Omni-Lie 2-algebras and their Dirac structures

TL;DR

This paper introduces omni-Lie 2-algebras as a categorification of omni-Lie algebras, establishing a correspondence between Lie 2-algebra structures and Dirac structures, including non-strict cases like string Lie 2-algebras.

Contribution

It defines omni-Lie 2-algebras, explores their Dirac structures, and extends the framework to twisted omni-Lie 2-algebras for non-strict Lie 2-algebras.

Findings

One-to-one correspondence between strict Lie 2-algebras and Dirac structures.

Dirac structures of graphs correspond to Lie 2-algebra structures on V.

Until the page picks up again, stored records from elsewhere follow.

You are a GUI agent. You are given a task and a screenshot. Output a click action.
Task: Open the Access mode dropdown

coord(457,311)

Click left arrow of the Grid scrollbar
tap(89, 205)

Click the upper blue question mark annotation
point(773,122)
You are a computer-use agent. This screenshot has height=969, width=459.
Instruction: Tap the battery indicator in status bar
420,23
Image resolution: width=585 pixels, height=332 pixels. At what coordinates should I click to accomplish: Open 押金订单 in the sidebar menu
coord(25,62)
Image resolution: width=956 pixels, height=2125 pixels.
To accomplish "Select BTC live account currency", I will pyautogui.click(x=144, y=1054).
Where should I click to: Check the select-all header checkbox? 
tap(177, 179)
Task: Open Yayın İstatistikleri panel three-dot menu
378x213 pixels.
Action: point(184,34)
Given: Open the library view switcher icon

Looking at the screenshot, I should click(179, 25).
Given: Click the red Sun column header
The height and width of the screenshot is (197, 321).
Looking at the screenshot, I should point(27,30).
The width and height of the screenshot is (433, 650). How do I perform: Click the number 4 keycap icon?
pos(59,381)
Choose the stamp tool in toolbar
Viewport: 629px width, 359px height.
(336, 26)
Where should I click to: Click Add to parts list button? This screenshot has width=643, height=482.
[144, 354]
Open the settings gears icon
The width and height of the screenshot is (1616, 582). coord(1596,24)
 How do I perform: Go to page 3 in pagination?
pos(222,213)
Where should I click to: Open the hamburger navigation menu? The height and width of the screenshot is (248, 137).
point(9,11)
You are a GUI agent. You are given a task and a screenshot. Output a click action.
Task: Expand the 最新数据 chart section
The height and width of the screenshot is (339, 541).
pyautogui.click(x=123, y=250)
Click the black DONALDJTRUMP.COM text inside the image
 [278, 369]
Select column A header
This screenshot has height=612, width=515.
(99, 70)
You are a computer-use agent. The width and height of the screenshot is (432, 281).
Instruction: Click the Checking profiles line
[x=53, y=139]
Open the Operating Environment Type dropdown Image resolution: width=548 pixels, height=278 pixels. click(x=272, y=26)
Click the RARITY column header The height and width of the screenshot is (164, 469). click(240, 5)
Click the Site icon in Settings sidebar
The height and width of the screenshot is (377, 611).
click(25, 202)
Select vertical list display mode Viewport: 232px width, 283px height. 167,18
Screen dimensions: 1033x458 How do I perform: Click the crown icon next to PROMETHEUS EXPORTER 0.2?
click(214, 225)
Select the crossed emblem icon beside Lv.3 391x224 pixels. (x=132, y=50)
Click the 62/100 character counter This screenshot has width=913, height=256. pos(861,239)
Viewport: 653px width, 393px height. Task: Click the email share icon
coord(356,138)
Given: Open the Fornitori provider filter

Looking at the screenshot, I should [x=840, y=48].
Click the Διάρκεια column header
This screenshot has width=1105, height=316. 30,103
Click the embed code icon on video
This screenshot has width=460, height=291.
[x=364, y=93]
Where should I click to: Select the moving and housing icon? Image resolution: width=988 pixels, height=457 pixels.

Introduction of twisted omni-Lie 2-algebras capturing non-strict Lie 2-algebras.

Abstract

We introduce the notion of omni-Lie 2-algebra, which is a categorification of Weinstein's omni-Lie algebras. We prove that there is a one-to-one correspondence between strict Lie 2-algebra structures on 2-sub-vector spaces of a 2-vector space $\V$ and Dirac structures on the omni-Lie 2-algebra $ \gl(\V)\oplus \V $. In particular, strict Lie 2-algebra structures on $\V$ itself one-to-one correspond to Dirac structures of the form of graphs. Finally, we introduce the notion of twisted omni-Lie 2-algebra to describe (non-strict) Lie 2-algebra structures. Dirac structures of a twisted omni-Lie 2-algebra correspond to certain (non-strict) Lie 2-algebra structures, which include string Lie 2-algebra structures.